Stop Words and Tokenization with NLTK: Natural Language Processing (NLP) is a sub-area of computer science, information engineering, and artificial intelligence concerned with the interactions between computers and human (native) languages. This is nothing but how to program computers to process and analyze large amounts of natural language data.
NLP = Computer Science + AI + Computational Linguistics
In another way, Natural language processing is the capability of computer software to understand human language as it is spoken.

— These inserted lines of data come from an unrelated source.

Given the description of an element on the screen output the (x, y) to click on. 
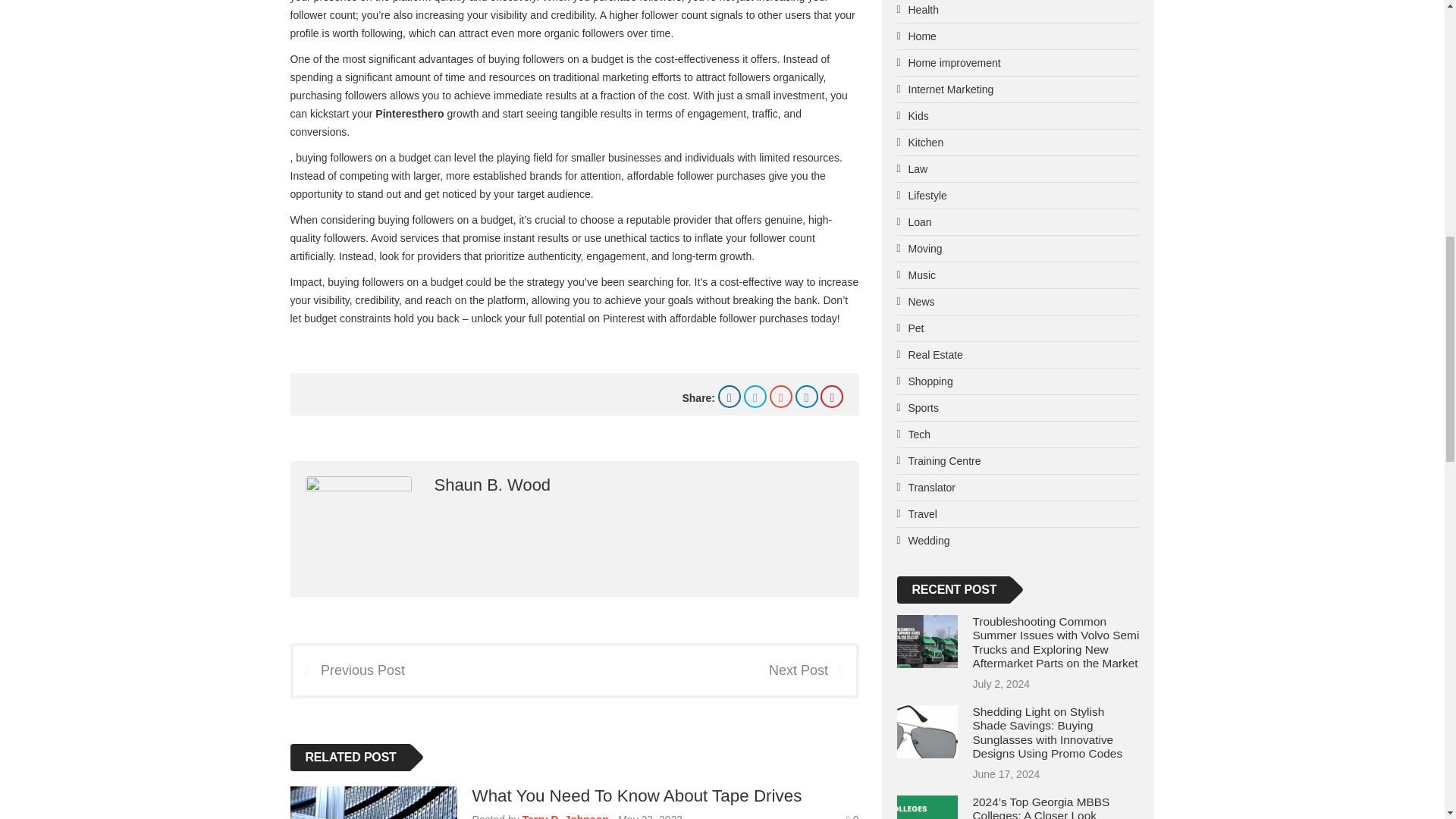
Previous Post (348, 670)
Next Post (812, 670)
Posts by Terry D. Johnson (565, 816)
Linkedin (806, 395)
Google Plus (781, 395)
Pinterest (832, 395)
Shaun B. Wood (491, 484)
Pinteresthero (409, 113)
Facebook (729, 395)
Twitter (755, 395)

NLP is one of the component of artificial intelligence (AI).
About Natural Language Processing Tool Kit
- The Natural Language Toolkit, or more commonly is a suite of libraries and programs for symbolic and statistical natural language processing (NLP) for English written in the Python programming language.
- It was developed by Steven Bird and Edward Loper in the Department of Computer and Information Science at the University of Pennsylvania.
- A software package for manipulating linguistic data and performing NLP tasks.
- Natural Language Processing Tool Kit is intended to support research and teaching in NLP or closely related areas, including empirical linguistics, cognitive science, artificial intelligence, information retrieval, and machine learning
- It supports classification, tokenization, stemming, tagging, parsing, and semantic reasoning functionalities.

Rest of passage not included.